The city continued to grow at a rapid rate. Each consecutive year saw large increases in construction to order to house the growing population. By 1959, city council, acting upon suggestions drawn from the first of a series of development plans, instituted the necessary process to incorporate approximately 700 acres to the south and east, effectively doubling the city in size. Here began a boondoggle that would last for the next three years. The argument came in large part between those in surrounding subdivisions that wanted in, those in the city who did not want them and farmers and dairymen in the proposed areas unwilling to lose their rural status. The issue came to a head in December, 1960, when a close vote (634 for to 513 against) failed to achieve the necessary 60 per cent majority and gave birth to the editorial quoted in the opening paragraph. Undaunted, the city remounted the campaign in 1961, circulating maps and reports, holding public forums and suggesting farm and agricultural area would be protected by zoning laws. The election held in May, 1961, saw the bylaw pass with 80 per cent of the voters in favour. Within weeks, an injunction placed on behalf of the Nomad Motel and Churchill’s Food Mart, argued that the city ignored the necessary six month waiting period between plebiscites. The matter took a year to settle in Supreme Court before finally passing in favour of the bylaw. As for the agricultural and dairy lands to the northeast suffice to say the land couldn’t have been that choice for although many buildings sprouted they have since failed to grow to any great height.

Expansion occurred in 1969, adding approximately 1,000 acres and again doubling the size of the city. Further growth in 1970 and 1971 included the Industrial

Park, lands north to the overpass, the old airport, Pinecrest, Ridgeview (south of St. Mary’s School), Brookview (16th Ave.), Confederation Park, and other property in all directions of the compass. These years marked a ‘Dark Age’ of city politics. An era of severe growing pains for the city and a period of much controversy, political unrest, accusations of ‘backroom’ dealings, land expropriation, conflicts of interest, bright ideas, and roads not taken that shall be dealt with in future issues.

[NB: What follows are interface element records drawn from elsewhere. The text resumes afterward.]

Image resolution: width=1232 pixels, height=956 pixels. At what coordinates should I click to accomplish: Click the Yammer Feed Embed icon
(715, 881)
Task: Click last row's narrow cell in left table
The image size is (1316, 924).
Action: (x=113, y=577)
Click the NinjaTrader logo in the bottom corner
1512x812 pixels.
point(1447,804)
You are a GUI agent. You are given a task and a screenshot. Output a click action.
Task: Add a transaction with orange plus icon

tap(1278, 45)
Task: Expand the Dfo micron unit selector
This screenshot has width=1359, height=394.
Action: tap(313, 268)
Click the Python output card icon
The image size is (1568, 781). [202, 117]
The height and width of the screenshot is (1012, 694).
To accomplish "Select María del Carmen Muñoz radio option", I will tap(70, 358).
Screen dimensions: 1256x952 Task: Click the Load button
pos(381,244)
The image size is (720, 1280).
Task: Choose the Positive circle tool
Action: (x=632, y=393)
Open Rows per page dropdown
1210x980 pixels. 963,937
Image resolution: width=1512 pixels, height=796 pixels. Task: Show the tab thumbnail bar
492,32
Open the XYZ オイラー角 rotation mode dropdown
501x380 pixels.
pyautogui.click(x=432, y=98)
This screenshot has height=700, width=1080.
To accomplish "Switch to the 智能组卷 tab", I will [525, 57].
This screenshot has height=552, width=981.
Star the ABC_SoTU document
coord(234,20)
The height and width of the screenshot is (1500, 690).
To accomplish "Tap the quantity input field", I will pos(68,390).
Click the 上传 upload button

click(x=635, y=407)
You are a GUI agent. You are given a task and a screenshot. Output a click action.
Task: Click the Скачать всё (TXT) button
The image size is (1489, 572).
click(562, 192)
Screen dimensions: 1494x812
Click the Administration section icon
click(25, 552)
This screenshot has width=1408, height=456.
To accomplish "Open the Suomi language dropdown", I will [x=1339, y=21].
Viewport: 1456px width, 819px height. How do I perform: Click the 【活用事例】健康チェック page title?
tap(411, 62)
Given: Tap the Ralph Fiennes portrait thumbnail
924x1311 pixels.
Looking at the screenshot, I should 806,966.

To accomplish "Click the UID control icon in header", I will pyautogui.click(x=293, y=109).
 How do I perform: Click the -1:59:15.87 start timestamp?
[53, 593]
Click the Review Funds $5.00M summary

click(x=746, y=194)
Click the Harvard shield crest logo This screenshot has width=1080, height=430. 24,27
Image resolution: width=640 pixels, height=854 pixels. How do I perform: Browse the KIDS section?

Perhaps worth mentioning are the words of the late Cranbrook pioneer A.B.Smith, noted agriculturalist, and former owner of much of the present day city land south of 11th St. Arguing against southern expansion in a letter to the Courier newspaper in 1961 he stated, “Presuming the city needs to extend there is no limit to eastward extension adjacent to and beyond that called ‘Pinecrest,’ the land of which a part was once planted in an orchard by John Hutchison. He found the soil there so impervious to either roots or moisture that the trees died and any applied water was unable to enter the soil. Let that stuff be used for residential growth if needed.”